Distinctives of the civil law tradition
Applying lessons learned in the English tradition slavishly to other jurisdictions would be a mistake. Any systems, technological or otherwise, carried from one jurisdiction to another must take account of the significant cultural and legal differences between the jurisdictions. Care must still be taken not to overemphasize these differences as they have been in the past.
Primacy of statute law
The obvious difference between civil and common law jurisdictions is that legal decisions are primarily influenced by statute law in civil jurisdictions.  Common law court decisions typically start with a recitation of the facts. Civil court decisions typically start with a recitation of the relevant provision and invariably are based on one or more provisions. The English Court of Appeals now makes as much as 90% of their judgments based on the interpretation of one or more statutory provisions  and most other common law courts would be similar. As the Statute Book grows to encompass every aspect of human endeavour, this is only likely to increase.
It is not just that statute law is the primary source for all law in civil jurisdictions. The great Codes attempted to collect all of the sources together, classified by subject.
Some common law jurisdictions have followed this lead, especially in the US. These codes may have force of law (the term “positive law” is used to describe the 23 titles in the US Code that have force of law) or they may be just a convenient collection of the underlying statutes (the term “non-positive law” is used to describe the remaining titles in the US Code). Practice in the US States varies but is usually not mixed as in the federal arena. The US provides an official version of the Code (the United States Code or USC) which is often up to 2 years out-of-date and commercial publishers provide unofficial but more timely versions - the USC Annotated (USCA) and the USC Service (USCS).
In civil jurisdictions, auxiliary enactments have the force of the law but are not part of a Code. Like non-positive law in the US, they are sometimes unofficially incorporated into a Code or Codes. These auxiliary enactments behave much more like statute law in the English tradition - they augment the law and provide a codification of a narrow and specific area of the law and do not necessarily form part of a unified body of law.
It should be noted that nearly all common law jurisdictions have codified part of their law. The UK parliament enacted the Criminal Code, to codify the mostly common law offences in 18??. New York enacted Field’s Code of Civil Procedure in 1848 which was widely adopted throughout the United States. 

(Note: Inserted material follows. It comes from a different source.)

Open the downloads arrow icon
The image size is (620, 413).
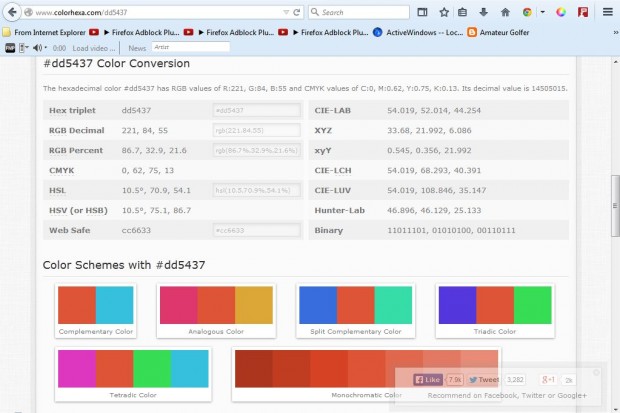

Broad principles v. exhaustive recitation
It has been noted that legislative material in the Anglophone tradition is much more verbose than civil tradition counter-parts, which tend to state policy rather than exhaustively explore every possible interpretation.  Statutes in the English tradition codify a particular area of the law. They tend to be exhaustive limiting the scope for interpretation of the courts precisely because they are often only enacted to correct a perceived error in the direction in which the courts are going.
In this, the 200th anniversary year of the Napoleonic Code, it is important to recognize that the Code was a masterful piece of literature as well as legal drafting.  Stendahl was known to read it every day for the quality of the text.  The drafters’ intent was to unite the French Empire under a single set of laws broadly accessible to the entire population. Portalis, one of the primary drafters of the Napoleonic Code noted at the opening of the conferences “we were impressed by the opinion, so generally held, that in drafting a civil code a few very precise provisions upon each subject would suffice, and that the great art was to simplify all by anticipating all.”  The Counseil d’Etat continues to strive to maintain this high standard.
The complaint of verbosity has also been levelled against the German Civil Code.  Sir William Dale in comparing copyright law in France, Sweden, Germany, the UK and Canada observes that the civil jurisdictions all share a similar level of detail to the common law equivalents, if avoiding the practice of excessive definition. 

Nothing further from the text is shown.